The runtime symptoms of broken copy semantics are some of the hardest bugs to track because they are silent:

  • Two threads "have their own copies" but one's mutation appears in the other's debugger.
  • A test sets up a fixture, runs a method, asserts an unchanged input — and the assertion passes locally but fails in CI because of test ordering.
  • A serialised snapshot taken at time T1 reflects a state from time T2 because the snapshot's List field is shared with a live object that's still being mutated.
  • An audit log stores a Reservation object; the reservation is later cancelled (via a setter); the audit row appears to have been "cancelled retroactively".
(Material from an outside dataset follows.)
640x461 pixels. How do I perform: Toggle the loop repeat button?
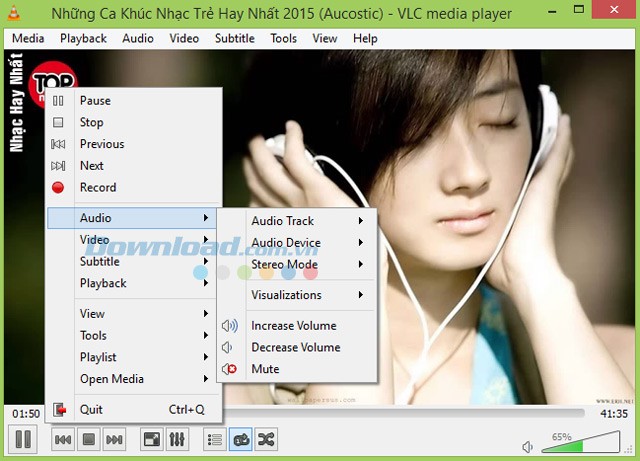coord(241,439)
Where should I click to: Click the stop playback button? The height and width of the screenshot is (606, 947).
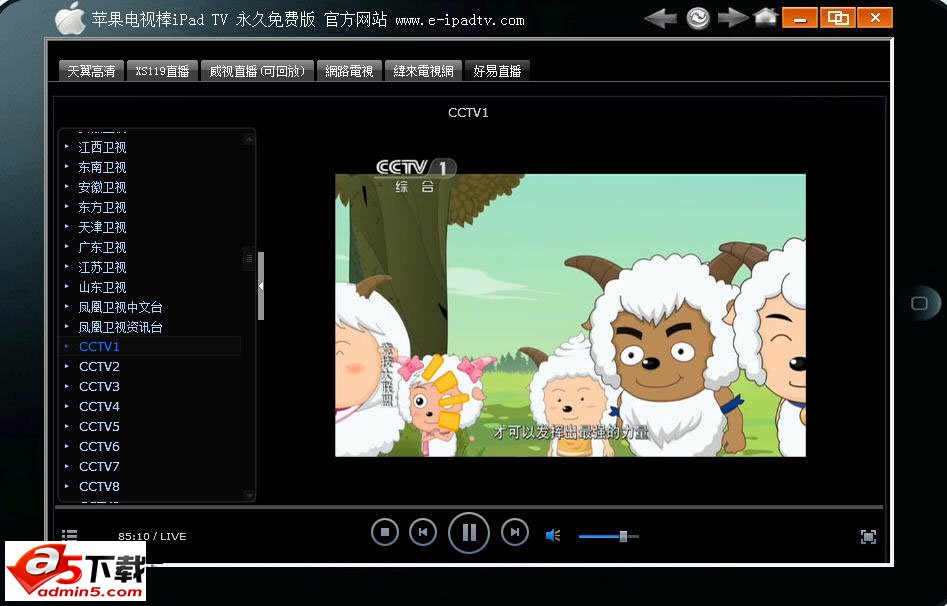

None of these produce a stack trace at the site of the bug. They produce wrong values at the site of observation. The fixes are all the same patterns from junior.md and middle.md, but the time to diagnose is what makes the senior price tag worth paying. Most of the value of clean copy semantics is the bug class you never have to debug.


12. Quick rules

  • Cloneable is a protocol every superclass and subclass must obey; copy constructors are a single-class contract. The latter composes; the former is fragile.
  • Object.clone() bypasses <init> — constructor invariants never run on a clone. This is a real semantic gap, not a stylistic preference.
  • Cloneable is incompatible with final fields. The disciplined immutability idiom and the legacy clone idiom cannot coexist in the same class.
  • Deep copy of cyclic graphs requires an IdentityHashMap of "already copied". Anything else recurses forever.
  • Records don't need a copy method — they need with... methods that share unchanged fields by reference.
  • Persistent / structurally sharing data structures replace "copy" with "structural reuse"; reach for them when your data is large or your update rate is high.
  • A correct clone protocol still loses to a correct copy constructor on every dimension — semantic clarity, exception story, type story, final-field compatibility, FBCP resistance.
  • Most copy bugs are silent. Their diagnosis time, not their fix time, is the real cost.

13. What's next

Topic File
Team policy, ArchUnit/Sonar rules, IDE traps, migration playbook professional.md
JLS §Object.clone, §Cloneable, JEP 395 records specification.md
Buggy snippets across clone/copy idioms find-bug.md
Native clone vs constructor; escape analysis; Valhalla flat copies optimize.md
8 hands-on copy and defensive-copy exercises tasks.md
Interview Q&A on clone and copy semantics interview.md

Memorize this: Cloneable is a protocol that requires every class in the hierarchy to play along correctly, with a native method that skips constructors and fights final fields. Copy constructors and copyOf are local contracts that compose without depending on a chain. Cyclic graphs need an IdentityHashMap. Immutability — records and persistent collections — turns "deep copy" into "share the reference". When the senior question becomes do I need a copy at all?, the answer is usually no once the data is shaped correctly.